Texto fornecido:
Seguidores

segunda-feira, 21 de maio de 2012

Sacrifício para Exu

As Religiões no Rio - João do Rio
No mundo dos feitiços - Os novos feitiços de Sanin

Depois raspa-se-lhe a carapinha, guardando-a para o grande despacho, pinta-se-lhe o crânio com giz e faz-se a matança.
- Todos os animais?
- Todos caem ao golpe das navalhas afiadas, o sangue enche os alguidares, escorre pela casa, mas ninguém sabe, porque lá dentro, de vivos, só há os dois babalaôs e o acólito.
O primeiro sacrifício é para exu. Mistura-se o sangue do galo com tabatinga, forma-se um boneco recheado com os pés, o fígado, o coração e a cabeça dos bichos; metem-se em forma de olhos, nariz e boca, quatro búzios e está feito o exu. Em seguida esfaqueiam-se os outros bichos, sacrificando aos iffá.

Instruções:
1 > Devolva sem alterações o trecho do texto sobre o sacrifício para Exu que vai de "Sacrifício para Exu" até "faz-se a matança.".
2 > Retome o relato do sacrifício para Exu, continuando a partir da última frase apresentada.
O material abaixo provém de outra fonte.

Entradas de texto e localização de itens:
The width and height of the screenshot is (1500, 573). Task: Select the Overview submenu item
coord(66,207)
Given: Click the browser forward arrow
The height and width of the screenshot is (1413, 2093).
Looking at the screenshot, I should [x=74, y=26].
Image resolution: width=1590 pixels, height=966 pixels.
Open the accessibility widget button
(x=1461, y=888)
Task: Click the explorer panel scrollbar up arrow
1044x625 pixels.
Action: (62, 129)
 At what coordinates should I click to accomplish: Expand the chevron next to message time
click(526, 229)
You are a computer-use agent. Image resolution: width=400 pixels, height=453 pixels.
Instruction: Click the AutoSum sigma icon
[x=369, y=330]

Respostas por tarefa:
1 >
Sacrifício para Exu

As Religiões no Rio - João do Rio
No mundo dos feitiços - Os novos feitiços de Sanin

Depois raspa-se-lhe a carapinha, guardando-a para o grande despacho, pinta-se-lhe o crânio com giz e faz-se a matança.

2 >
O novo babalaô recebe na cabeça um pouco desse sangue, o acólito ou ogibanam amarra-lhe na testa uma pena de papagaio com linha preta e, assim pronto, o novo matemático fica seis dias aprendendo a prática de alguns feitiços temíveis e rezando aos odu jilá.
Os iffá são dezesseis: - eidi-obé, ojécu-meigi, jori-meigi, uri-meigi, ôrosê-meigi, nani-meigi, obará-meigi, ocairá-meigi, egundá-meigi, osé-meigi, oturá-meigi, oreté-meigi, icá-meigi, eturáfanmeigi, achemeigi e ogio-ofum.
No fim dos sete dias juntam-se os ossos, as cabeças, os pés dos animais com os restos de comida, a pena de papagaio do jovem professo, as ervas dos serviços anteriores, coloca-se tudo num alguidar para jogar onde o opelé disser, no mar, num lago, em qualquer rio.
O iniciado é quem leva o alguidar, sem perder a razão, e canta no trajeto três cantigas...
Estávamos no largo do Capim.
A chuva era tanta que nos obrigara a recolher a um
botequim qualquer, e Antônio, já sentado, bebendo vinho do Porto e acendendo pela trigésima vez a horrenda ponta do seu charuto, preparava-se para entoar as maviosas cantigas.
Chegou mesmo a perpetrar uma, a segunda, a mais curta.

O-ché-yturá a narê praquê
Abá gun-nem-gum gebo
Oury ôcú ou-myn-nan
Essé ouxy-cá gô-xê-nan ló nan.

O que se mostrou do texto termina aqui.